Raphael Figueiredo – No geral, o mercado começou bem fragilizado, ainda sentindo os reflexos de 2014: noticiário ruim, perspectiva econômica negativa. Os investidores reagiram aos primeiros dados que saíram em 2015 como a atividade industrial de novembro, o boletim Focus que apontou inflação elevada e o déficit na balança comercial. Esses fatores somados estão ajudando a derrubar a Bolsa.
DINHEIRO – A Petrobras também tem influência nesse cenário?
Raphael Figueiredo – Bastante. Ela tem sido a grande responsável por travar uma perspectiva positiva para a economia brasileira. Não divulga balanço e, portanto, não pode captar recursos e pagar suas dívidas, que são muitas. Tudo isso coloca em xeque o sistema financeiro, e, na dúvida, os preços caem. Mas o mercado ainda espera uma luz no fim do túnel nos próximos dias, talvez uma boa notícia positiva que possa mudar tudo. Vejamos.
DINHEIRO – O que seria essa luz no fim do túnel?
Raphael Figueiredo – A bolsa vive um limbo e na prática, essa luz seria uma boa sinalização por parte do governo que as coisas devam mudar. Já seria um caminho já que o mercado, ainda mais esse ano, vai subir com expectativas e não com fatores concretos. Na última terça-feira, quando se reuniu com jornalistas, o ministro da Fazenda, Joaquim Levy deu alguns sinais e algumas medidas positivas, isso pode ser um bom início.
DINHEIRO – Como o mercado reagiu à fala dele?
Raphael Figueiredo – Foi positivo. Ele saiu de um tom de falta de transparência da gestão anterior, do tipo “as coisas vão bem” para um tom mais realista do tipo “vamos ajustar para melhorar”. Outra coisa importante que ele disse foi que o Brasil vai lutar para não perder o grau de investimento que tinha antes. O que falta agora é combinar as falas dele com ações efetivas do mercado como recuperação do superávit primário, corte de gastos e uma boa política de gestão.

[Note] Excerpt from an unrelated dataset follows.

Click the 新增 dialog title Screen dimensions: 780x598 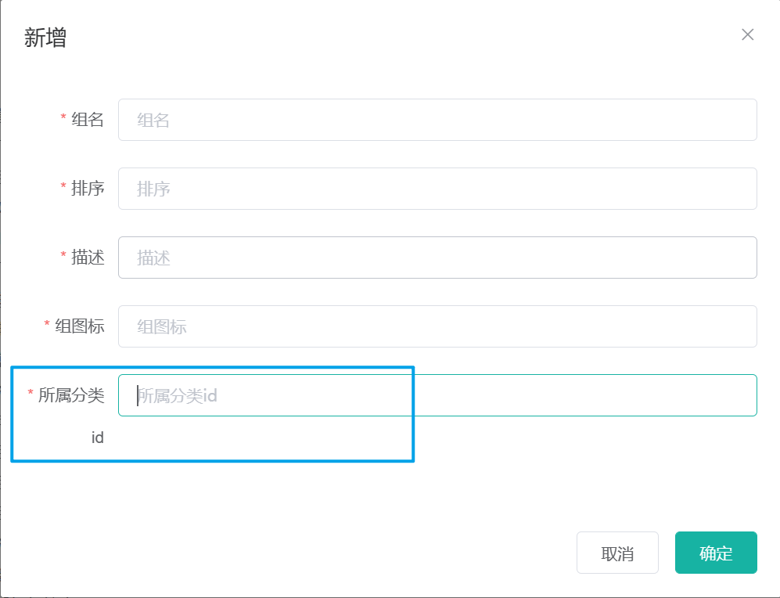45,38
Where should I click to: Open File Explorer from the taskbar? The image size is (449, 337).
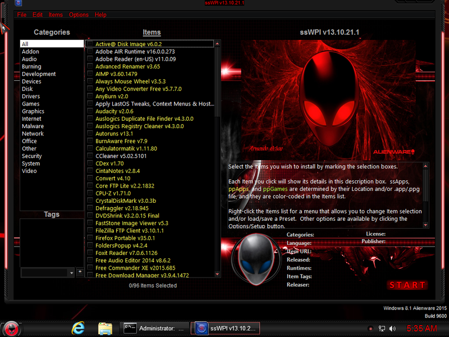click(105, 328)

DINHEIRO – Quais têm sido as surpresas neste início de ano?
Raphael Figueiredo – Os setores que na virada do ano e no início se destacaram positivamente foram os de Papel e Celulose e o de aviação, que inclui Gol e Embraer, as empresas de celulose estão se beneficiando com o dólar alto por causa de suas exportações e as aéreas com a queda do preço do petróleo. De destaque negativo temos as empresas educacionais que começaram o ano sob a notícia de mudanças no FIES. Mesmo com isso é um segmento que já está se recuperando e deve continuar entregando bons resultados em 2015.
DINHEIRO – O Brasil está caro ou barato?
Raphael Figueiredo – Caro. É um dos maiores custos de investimento entre os emergentes. A China, apesar de não estar subindo a todo vapor, ainda tem um PIB considerável. Outros países como a Índia, são importadoras de petróleo e que neste momento tem a preferência do investidor global. Além disso, o Brasil não está entre os preferidos dos emergentes, por isso, essa fuga de capital estrangeiro que estamos assistindo.